Qantas is cutting more staff from its engineering division, with about 400 jobs set to go.
As part of a restructure of its engineering operations flagged in May, the airline is cutting around 200 daily maintenance positions in Sydney due to what it describes as "overstaffing", as well as some employees at Qantas Defence Services who maintain the Air Force's C130 Hercules aircraft.
Qantas will also cut around 250 contractors and "a small number" of employees working on a Boeing 747 project at Melbourne's Avalon airport that finishes later this month.
However, the airline will be filling up to 120 new positions in Brisbane as maintenance is transferred from Melbourne's Tullamarine operation to the Queensland facility, which is receiving a $30 million upgrade.
Qantas says the changes will result in a net reduction of around 150 employees and 250 contractors.
The head of the airline's domestic operations, Lyell Strambi, says a more modern fleet of aircraft requires less maintenance and Qantas needs to cut costs to stay internationally competitive.

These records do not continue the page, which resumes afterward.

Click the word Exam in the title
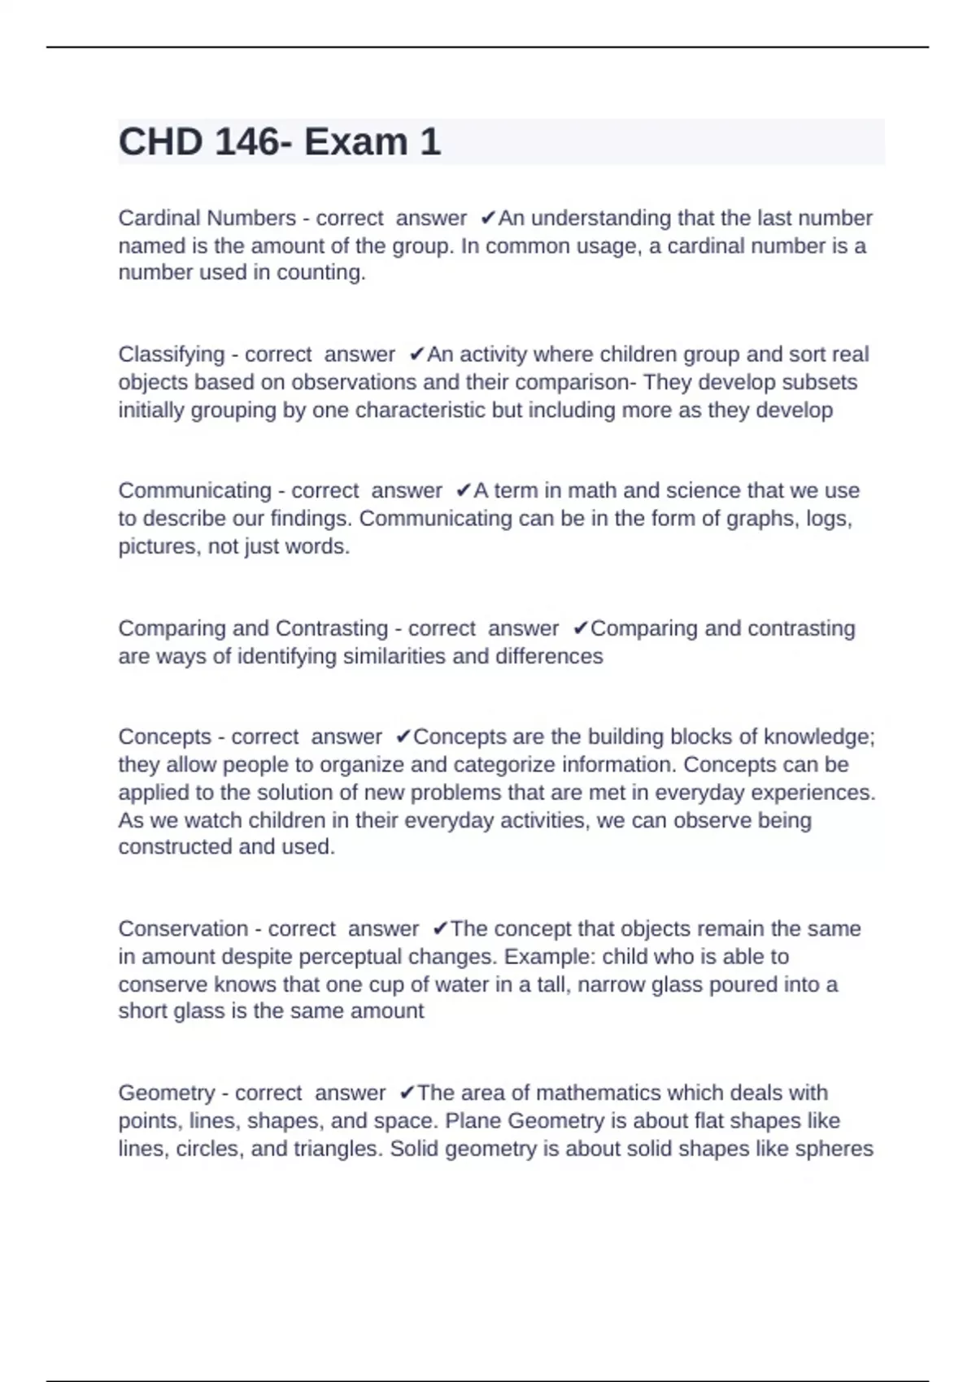click(355, 142)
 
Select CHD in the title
click(160, 142)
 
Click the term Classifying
click(171, 354)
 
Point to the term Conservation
click(183, 928)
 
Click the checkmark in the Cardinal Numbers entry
click(488, 218)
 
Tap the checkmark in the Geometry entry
click(407, 1093)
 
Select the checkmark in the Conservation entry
click(440, 928)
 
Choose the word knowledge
click(819, 737)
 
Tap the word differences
click(550, 656)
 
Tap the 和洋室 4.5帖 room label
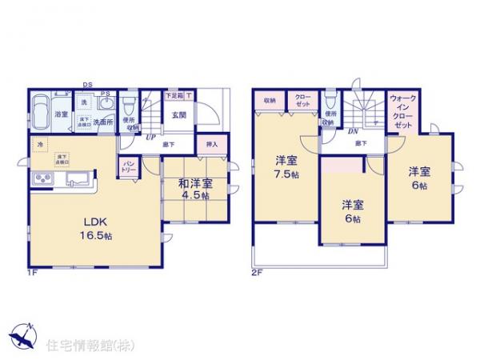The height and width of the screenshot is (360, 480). coord(194,189)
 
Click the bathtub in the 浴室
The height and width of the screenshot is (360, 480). coord(42,111)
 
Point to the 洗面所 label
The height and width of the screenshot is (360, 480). coord(103,122)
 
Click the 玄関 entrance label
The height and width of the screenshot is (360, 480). coord(178,114)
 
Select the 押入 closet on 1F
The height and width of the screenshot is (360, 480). coord(212,145)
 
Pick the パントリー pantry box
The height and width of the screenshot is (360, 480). coord(128,167)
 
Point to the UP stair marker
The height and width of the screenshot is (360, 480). coord(150,137)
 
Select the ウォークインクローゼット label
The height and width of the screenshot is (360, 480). coord(402,111)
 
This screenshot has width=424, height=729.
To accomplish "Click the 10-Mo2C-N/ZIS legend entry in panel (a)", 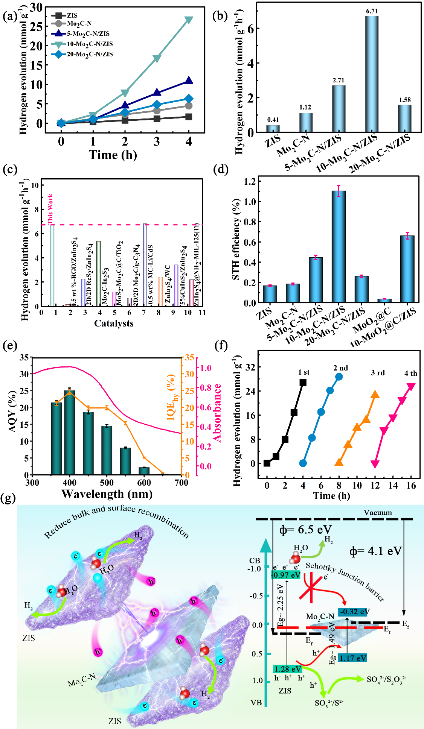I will click(90, 44).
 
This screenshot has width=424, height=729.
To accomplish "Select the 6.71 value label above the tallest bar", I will click(372, 11).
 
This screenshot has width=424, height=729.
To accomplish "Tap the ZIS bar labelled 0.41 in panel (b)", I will click(273, 128).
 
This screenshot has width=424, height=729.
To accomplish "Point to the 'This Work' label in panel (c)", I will click(50, 209).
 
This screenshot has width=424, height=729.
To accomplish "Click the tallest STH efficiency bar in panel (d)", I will click(339, 246).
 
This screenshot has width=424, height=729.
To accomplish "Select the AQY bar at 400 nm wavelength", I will click(70, 433).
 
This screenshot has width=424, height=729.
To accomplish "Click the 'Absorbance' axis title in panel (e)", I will click(217, 412).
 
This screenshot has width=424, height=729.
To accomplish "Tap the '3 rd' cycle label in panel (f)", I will click(378, 373).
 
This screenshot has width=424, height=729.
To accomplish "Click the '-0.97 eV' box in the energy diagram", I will click(286, 575).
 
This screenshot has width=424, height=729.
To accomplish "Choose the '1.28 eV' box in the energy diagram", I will click(288, 669).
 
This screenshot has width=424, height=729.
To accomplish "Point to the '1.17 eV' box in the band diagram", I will click(352, 658).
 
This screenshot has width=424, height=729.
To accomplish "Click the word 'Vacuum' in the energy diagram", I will click(378, 513).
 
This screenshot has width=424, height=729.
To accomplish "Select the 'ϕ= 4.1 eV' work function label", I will click(376, 551).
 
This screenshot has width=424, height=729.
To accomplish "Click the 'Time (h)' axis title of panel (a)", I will click(113, 155).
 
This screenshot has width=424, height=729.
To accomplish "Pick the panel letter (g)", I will click(9, 499).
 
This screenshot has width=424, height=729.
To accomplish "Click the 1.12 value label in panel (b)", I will click(305, 108).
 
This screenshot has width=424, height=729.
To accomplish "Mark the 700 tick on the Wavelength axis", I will click(181, 483).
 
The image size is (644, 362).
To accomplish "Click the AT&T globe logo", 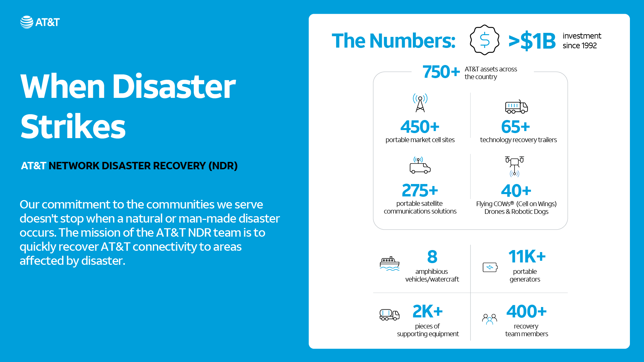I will click(x=27, y=22).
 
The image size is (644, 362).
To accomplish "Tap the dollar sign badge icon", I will click(x=484, y=40).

"Our cost base in heavy maintenance is more than 30 per cent higher than our competitors who do the vast majority of their maintenance overseas," he said in a statement.
"We must close this gap to secure Qantas's future viability and this restructure will assist in making Qantas maintenance facilities in Australia more competitive." Becoming 'unsafe' Unions have expressed disappointment at the job losses and are warning staff cuts will risk Qantas's reputation as one of the world's safest airlines.
"The engineering job cuts announced by Qantas management today are another step towards turning our national carrier into an unsafe airline," said Steve Purvinas, the federal secretary of the Licenced Aircraft Engineers Association.
"It beggars belief that Qantas management's answer to a recent spate of maintenance errors, many being investigated by CASA, is to sack more staff." Australian Workers Union (AWU) Victorian secretary Cesar Melham says Qantas should assist employees who want to move to Brisbane to take up positions there.
"There has been no consultation and no consideration for the lives that have been turned upside down by today's announcement," he said.
"We understand there are something like 110 positions available in Brisbane heavy maintenance which is small comfort to people whose lives are in Victoria." Qantas says further job losses are likely in its engineering division as improved technology continues to lower maintenance requirements, and as it eventually transitions to just one heavy maintenance base in Australia.
The airline says it has no timeline yet set for the transition to one heavy maintenance base.
Qantas says its main daily maintenance base will continue to operate at Sydney Airport, with large daily maintenance bases in Melbourne, Brisbane, Perth, Adelaide, Cairns and Darwin.